Reproduce the records below line for line, without the pictures.
*** Opening MATERIALS PROVIDED ***
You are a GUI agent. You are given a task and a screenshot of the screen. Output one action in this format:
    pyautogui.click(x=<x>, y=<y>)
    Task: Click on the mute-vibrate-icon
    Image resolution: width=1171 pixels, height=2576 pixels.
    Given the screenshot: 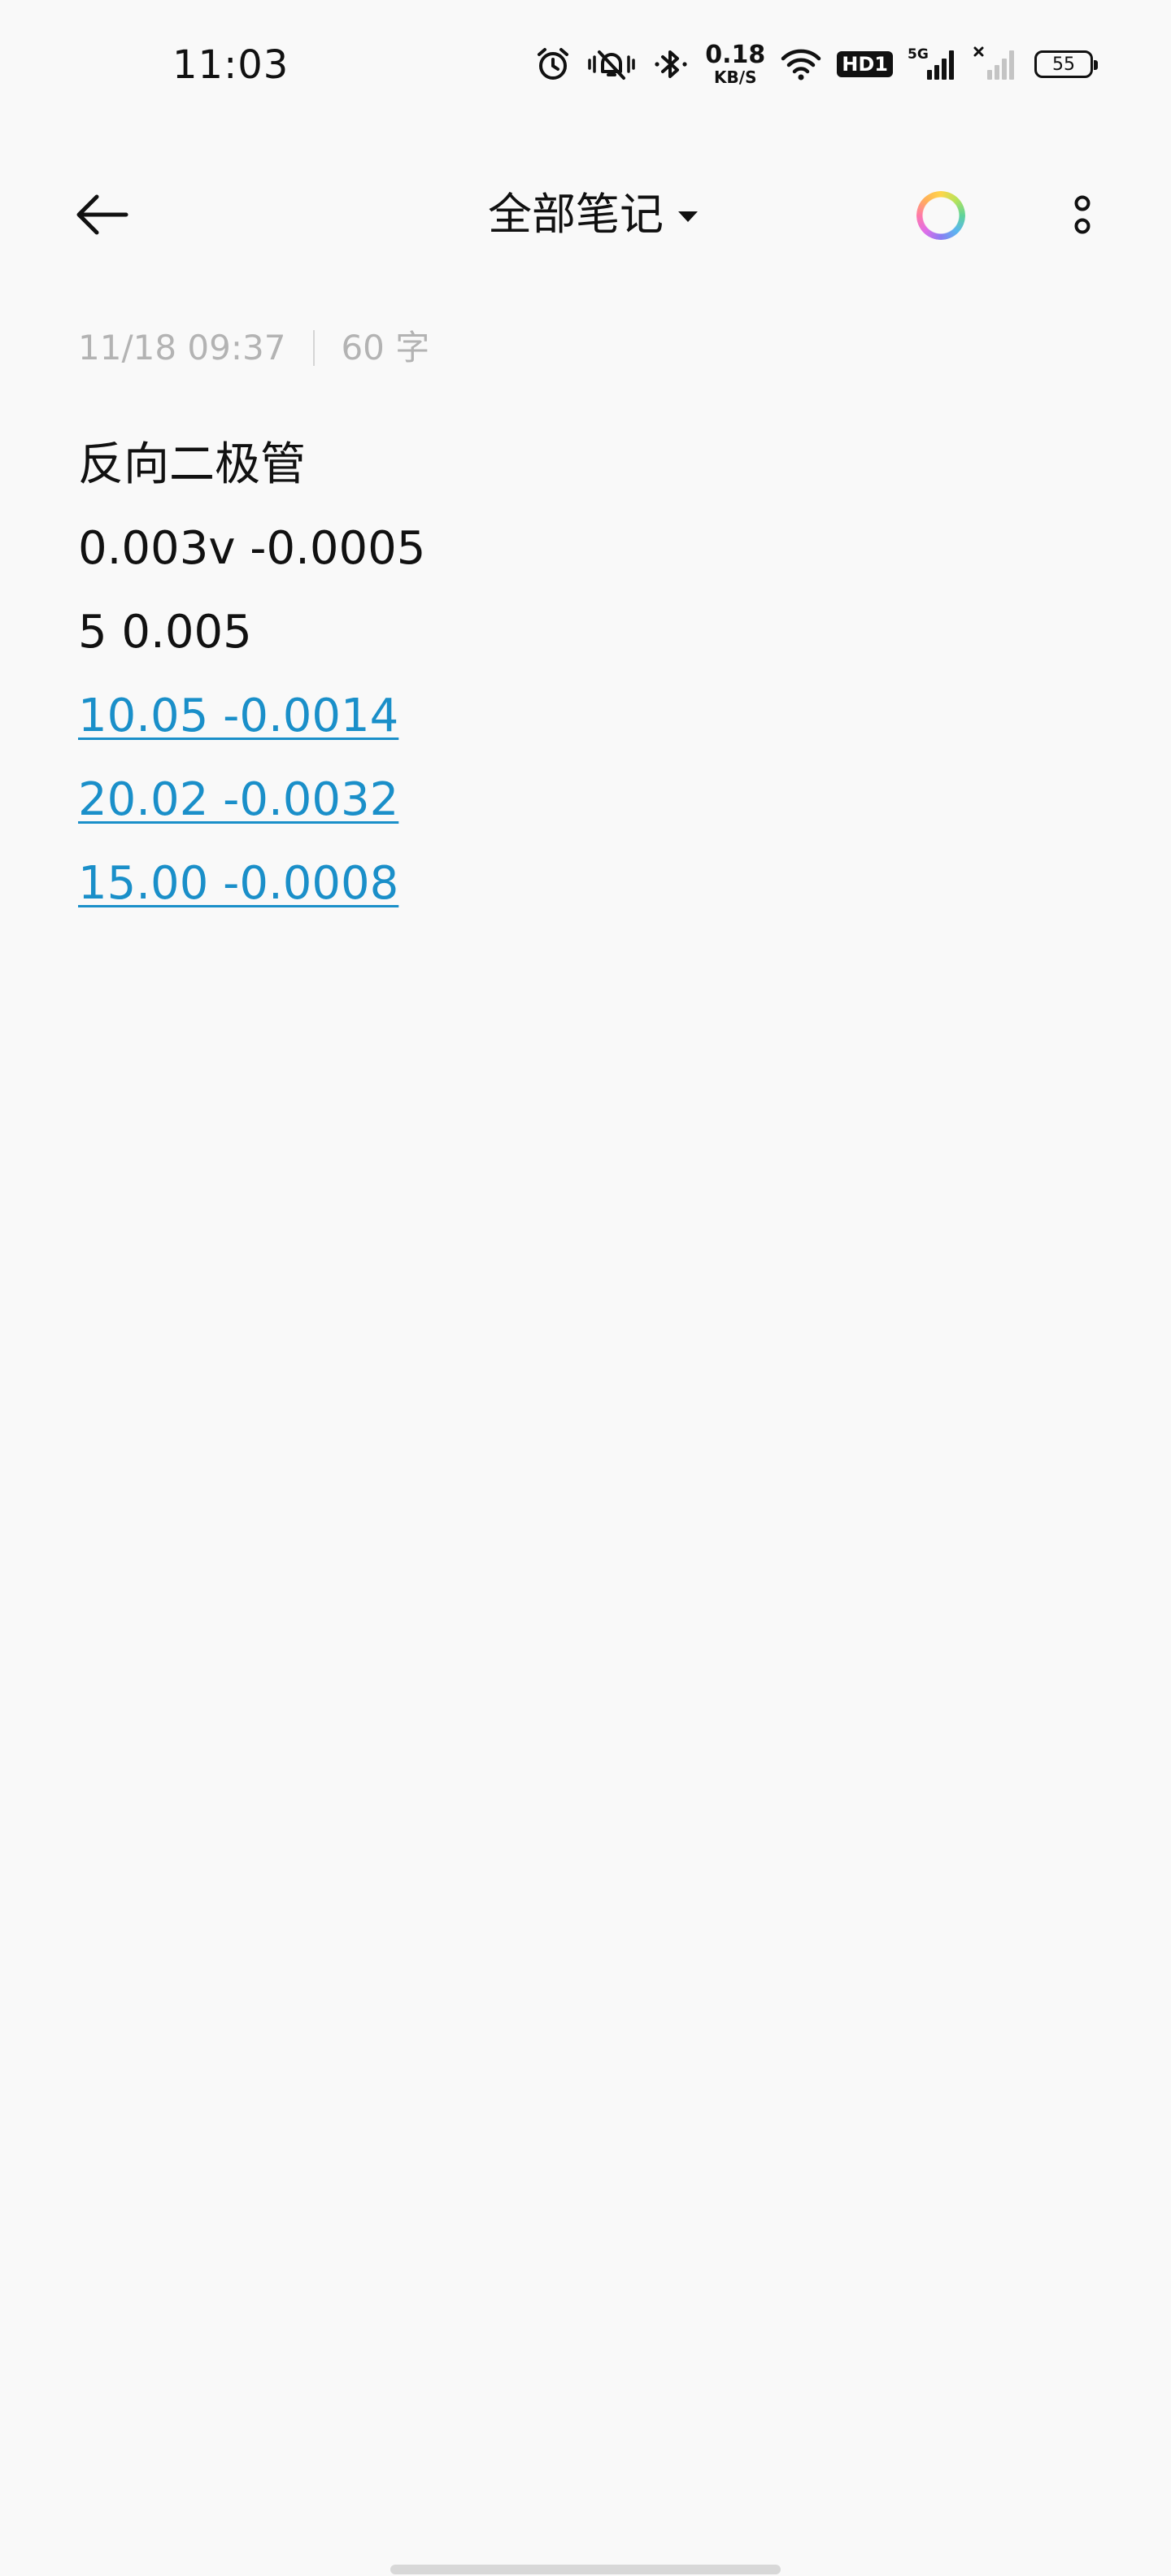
*** Closing MATERIALS PROVIDED ***
▶ [ANSWER SPACE]:
You are a GUI agent. You are given a task and a screenshot of the screen. Output one action in this format:
    pyautogui.click(x=<x>, y=<y>)
    Task: Click on the mute-vibrate-icon
    Image resolution: width=1171 pixels, height=2576 pixels.
    Given the screenshot: 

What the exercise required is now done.